An anonymous hacker has done the unthinkable — hacking the entire planet. By creating a 420,000-strong botnet, the researcher was able to create the most accurate map of the global Internet ever conceived, and it was all incredibly illegal.
The hacker's methods were fairly rudimentary, but extremely effective. Essentially, he hacked nearly a half million computers and simply pinged each one to map the results. The map he subsequently created is represented in a .gif image that shows not only where people are accessing the Internet from, but also what their traffic patterns are.

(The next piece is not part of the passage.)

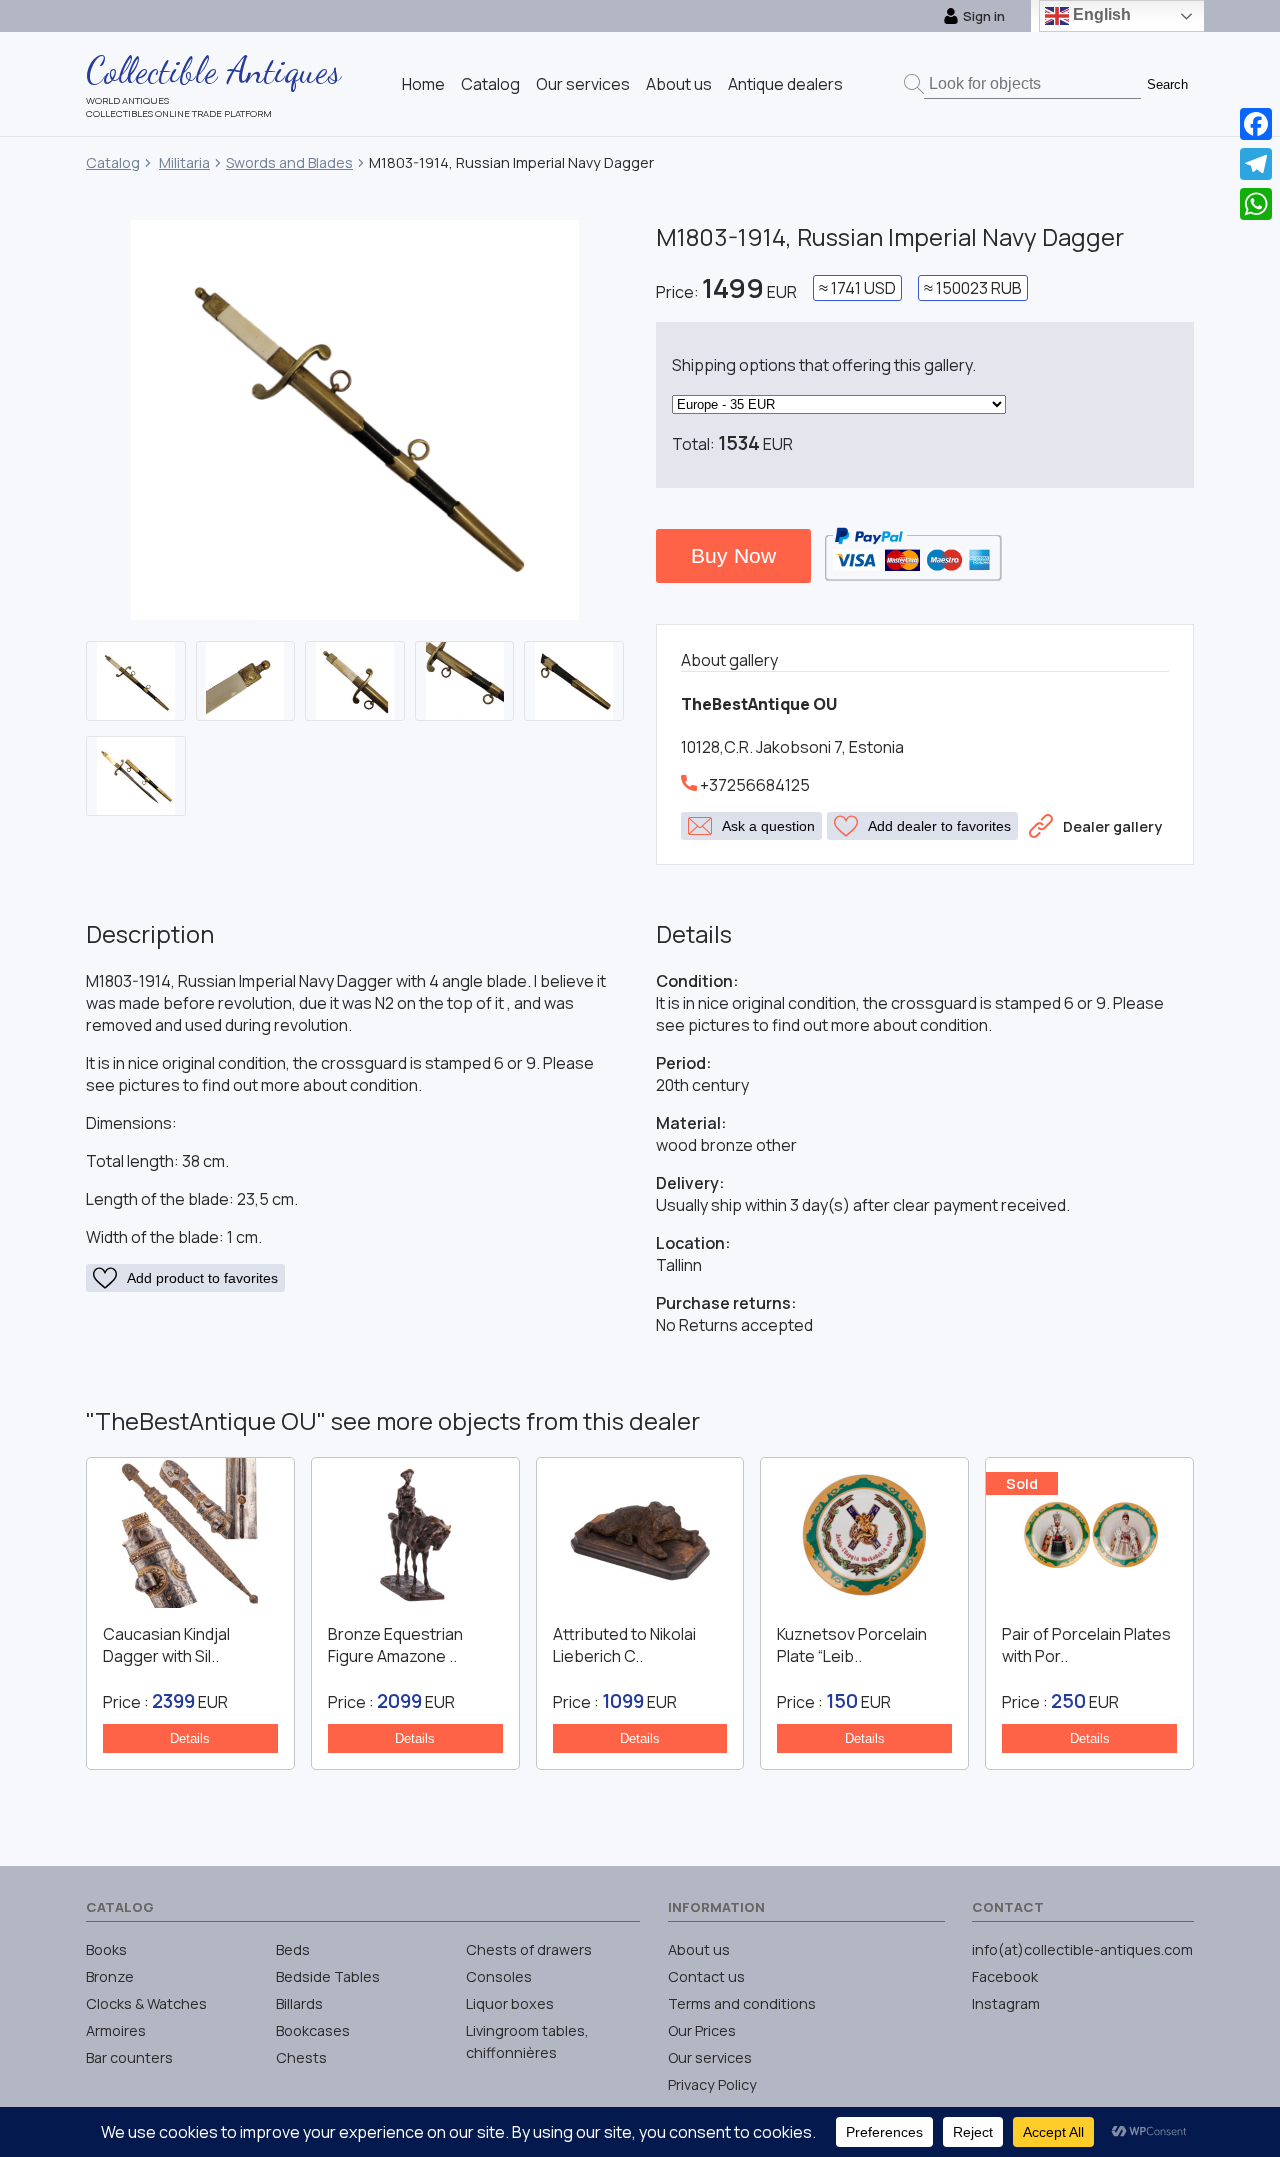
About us (679, 84)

The map is already on its way to becoming obsolete since A) it measures traffic from 2012 and B) It registers only the devices connecting via IPv4. While that protocol is still very common, IPv6 is the new standard.
The hack, first reported on Motherboard, has fairly limited real-world use, which is to be expected, since the hacker says he did it primarily for fun. One of the more startling statistics culled from the data is that hundreds of thousands of devices, mainly routers, are either entirely unprotected from attacks or utilize stock passwords that come preloaded from the manufacturer.
A recently published research paper explains how the hack works:
"After completing the scan of roughly one hundred thousand IP addresses, we realized the number of insecure devices must be at least one hundred thousand. Starting with one device and assuming a scan speed of ten IP addresses per second, it should find the next open device within one hour. The scan rate would be doubled if we deployed a scanner to the newly found device. After doubling the scan rate in this way about 16.5 times, all unprotected devices would be found; this would take only 16.5 hours. Additionally, with one hundred thousand devices scanning at ten probes per second we would have a distributed port scanner to port scan the entire IPv4 Internet within one hour."